No violations or deviations were identified.
13.
Quality Check Program The licensee has established the Quality Check Program as "an additional j
measure to assure that nothing in the operation and maintenance of the plant has been overlooked, and that the plant will operate safely and reliably."
The program provides three ways to gather worker concerns:
(1) employee can fill out a Quality Check form and drop it in a box or mail it, (2) by phone, (3) exit interview.
Quality Check personnel
reported that 75 concerns have been received since inception; none have revealed violations of NRC regulations.
The program has identified 24 people at Brunswick who might have been involved with illegal drugs.
All individuals in question underwent urinalysis screening; nine turned up positive.
All nine resigned or were terminated.
The inspectors concluded that the licensee's fitness for duty program has worked effectively in addressing the drug abuse concerns.

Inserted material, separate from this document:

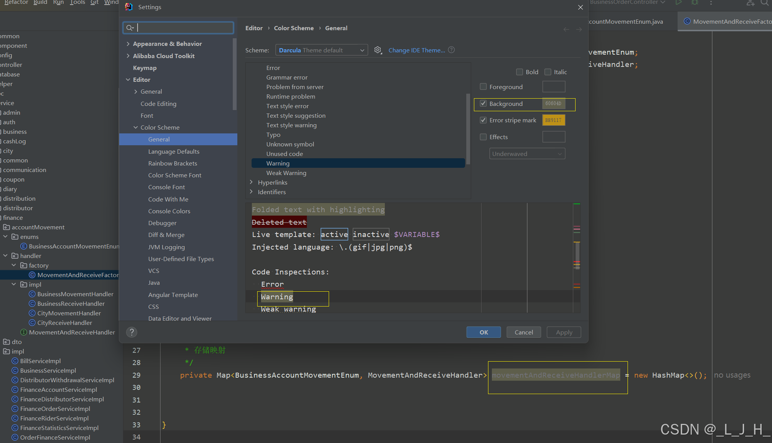This screenshot has height=443, width=772.
Task: Click the Error stripe mark color swatch
Action: [553, 120]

No violations or deviations were identified.
14.
Unit 1 Forced Outage (71707)
The unit was shut down on June 17, 1987, for seal replacement on IB reactor recirculation pump.
The seal package was replaced and the rod withdrawal was started at 3:32 p.m. on June 19, 1987.
During the startup, rod 42-15 showed overtravel.
The unit was returned to cold shutdown.
Following replacement and testing of the drive mechanism, the unit was restarted and synchronized with the grid at 4:56 p.m. on June 22, 1987.
No violations or deviations were identified.